**Extrait du document**:
____________________
Des pandas dans leur habitat naturel dans un parc national en Chine
Un nouveau parc national du Sichuan est un refuge pour pandas, symbole mondial de protection de la faune.
L’article « Aventures au pays des pandas » a été publié à l’origine dans le numéro d’octobre 2018 d’Air Canada enRoute.
Notre guide Tang Bing s’arrête net près d’une grande paroi rocheuse des monts Min, dans l’ouest de la Chine. Après des heures à randonner parmi les ruisselets et chutes d’eau des luxuriantes forêts tempérées de la réserve naturelle de Laohegou, je n’ai pas vu grand-chose hormis un venimeux crotale à taches rouges blotti dans l’herbe. Mais cette fois, Tang pointe le sol de sa kandao, une machette recourbée qui fauche à merveille les branches rebelles. « Pas un autre serpent, j’espère », me dis-je. Quand je m’approche, il dévoile sa trouvaille, de la taille d’une brique : une boulette de pousses de bambou mal digérées, bref, une crotte de panda. Du caca de panda sauvage.
Avant que je m’emballe, Tang nuance : l’excrément n’est pas frais, c’est plutôt un reliquat vieux de six mois. N’empêche, peu de gens approcheront jamais de plus près un panda sauvage. On estime que dans cette réserve privée de 110 km2 à la frontière entre les provinces du Sichuan et du Gansu, vivent 13 des 1864 pandas sauvages du pays, la plus forte densité au monde. Mais peu de chercheurs à Laohegou en ont vu. Même Tang, qui habite le village juste hors des grilles de la réserve, me dit que sa dernière rencontre date des années 1980.
L’agence de voyages de luxe WildChina a récemment obtenu l’accès à Laohegou et lancé les toutes premières visites publiques, faisant de moi l’une des premières étrangères à mettre les pieds dans le parc. Si je repars d’ici sans voir de près un panda sauvage, ce sera bien ma veine. Dans mes reportages sur les relations ours-humains, j’ai souvent failli voir de fascinants spécimens de la mégafaune : grizzlis, ours noirs et ours blancs. Et aucune des huit espèces d’ours sur terre n’est aussi aimée (et inoffensive) que le panda.
____________________
**Données fournies**:
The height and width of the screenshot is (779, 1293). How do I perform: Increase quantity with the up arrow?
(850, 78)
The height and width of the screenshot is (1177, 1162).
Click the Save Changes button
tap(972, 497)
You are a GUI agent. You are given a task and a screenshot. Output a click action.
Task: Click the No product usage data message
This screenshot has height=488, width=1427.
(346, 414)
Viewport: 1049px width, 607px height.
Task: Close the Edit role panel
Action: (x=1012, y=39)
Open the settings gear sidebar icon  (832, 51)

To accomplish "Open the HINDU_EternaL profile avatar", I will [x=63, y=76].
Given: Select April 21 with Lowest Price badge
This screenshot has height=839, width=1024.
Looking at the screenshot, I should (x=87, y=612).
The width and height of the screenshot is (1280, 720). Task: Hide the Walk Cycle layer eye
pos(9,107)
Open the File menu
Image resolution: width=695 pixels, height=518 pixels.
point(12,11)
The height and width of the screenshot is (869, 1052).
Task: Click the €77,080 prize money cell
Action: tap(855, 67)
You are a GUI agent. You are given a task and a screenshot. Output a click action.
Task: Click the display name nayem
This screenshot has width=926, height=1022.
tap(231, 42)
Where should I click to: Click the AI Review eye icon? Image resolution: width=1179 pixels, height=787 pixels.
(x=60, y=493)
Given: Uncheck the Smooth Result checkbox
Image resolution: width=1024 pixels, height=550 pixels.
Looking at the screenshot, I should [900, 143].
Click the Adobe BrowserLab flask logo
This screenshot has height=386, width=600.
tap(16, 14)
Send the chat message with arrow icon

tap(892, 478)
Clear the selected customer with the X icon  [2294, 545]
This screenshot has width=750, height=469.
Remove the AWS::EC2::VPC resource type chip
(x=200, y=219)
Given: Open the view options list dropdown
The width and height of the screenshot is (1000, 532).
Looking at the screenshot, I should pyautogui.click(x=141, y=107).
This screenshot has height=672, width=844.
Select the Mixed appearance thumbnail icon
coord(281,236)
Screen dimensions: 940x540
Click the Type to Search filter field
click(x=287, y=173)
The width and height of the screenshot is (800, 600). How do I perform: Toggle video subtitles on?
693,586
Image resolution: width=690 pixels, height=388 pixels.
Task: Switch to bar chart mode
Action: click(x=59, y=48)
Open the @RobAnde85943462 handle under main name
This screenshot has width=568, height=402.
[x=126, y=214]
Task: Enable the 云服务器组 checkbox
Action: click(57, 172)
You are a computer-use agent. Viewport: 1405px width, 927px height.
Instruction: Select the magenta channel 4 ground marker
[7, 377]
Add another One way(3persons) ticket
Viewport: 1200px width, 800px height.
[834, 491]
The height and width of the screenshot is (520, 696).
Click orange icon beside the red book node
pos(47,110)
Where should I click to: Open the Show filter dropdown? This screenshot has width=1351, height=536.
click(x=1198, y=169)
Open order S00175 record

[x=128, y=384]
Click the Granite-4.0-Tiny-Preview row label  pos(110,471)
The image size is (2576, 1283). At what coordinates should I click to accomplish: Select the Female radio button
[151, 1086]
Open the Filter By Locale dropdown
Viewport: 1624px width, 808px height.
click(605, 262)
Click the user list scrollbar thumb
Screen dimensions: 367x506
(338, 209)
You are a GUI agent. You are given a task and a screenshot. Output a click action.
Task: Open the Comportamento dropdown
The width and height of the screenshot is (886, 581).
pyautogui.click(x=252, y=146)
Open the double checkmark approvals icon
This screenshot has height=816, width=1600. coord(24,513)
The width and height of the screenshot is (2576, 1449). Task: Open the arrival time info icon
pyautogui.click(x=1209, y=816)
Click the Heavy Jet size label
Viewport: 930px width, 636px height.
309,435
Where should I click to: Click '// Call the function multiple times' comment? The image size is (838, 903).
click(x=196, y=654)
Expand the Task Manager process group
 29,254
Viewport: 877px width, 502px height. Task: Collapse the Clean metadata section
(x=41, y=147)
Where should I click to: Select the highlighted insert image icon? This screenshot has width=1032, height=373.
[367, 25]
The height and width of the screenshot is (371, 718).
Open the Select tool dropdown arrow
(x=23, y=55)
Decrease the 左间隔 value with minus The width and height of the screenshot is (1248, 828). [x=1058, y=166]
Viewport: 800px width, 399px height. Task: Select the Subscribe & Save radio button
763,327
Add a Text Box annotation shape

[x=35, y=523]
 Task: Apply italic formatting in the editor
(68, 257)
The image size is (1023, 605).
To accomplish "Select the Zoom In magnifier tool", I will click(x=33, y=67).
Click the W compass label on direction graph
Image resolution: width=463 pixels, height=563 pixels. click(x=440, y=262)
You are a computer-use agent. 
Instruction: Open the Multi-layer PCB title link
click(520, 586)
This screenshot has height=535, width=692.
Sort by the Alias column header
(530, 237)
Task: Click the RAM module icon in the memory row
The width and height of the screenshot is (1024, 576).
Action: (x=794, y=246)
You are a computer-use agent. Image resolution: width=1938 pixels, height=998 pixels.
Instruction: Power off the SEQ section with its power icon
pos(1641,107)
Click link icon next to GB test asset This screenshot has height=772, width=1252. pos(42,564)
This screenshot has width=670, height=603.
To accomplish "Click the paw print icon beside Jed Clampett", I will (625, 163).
____________________
**Consigne**:
Relevez tous les noms de lieux géographiques mentionnés dans l'article sur les pandas de Laohegou.

**Réponse proposée**:
- Chine
- Sichuan
- monts Min
- réserve naturelle de Laohegou
- Gansu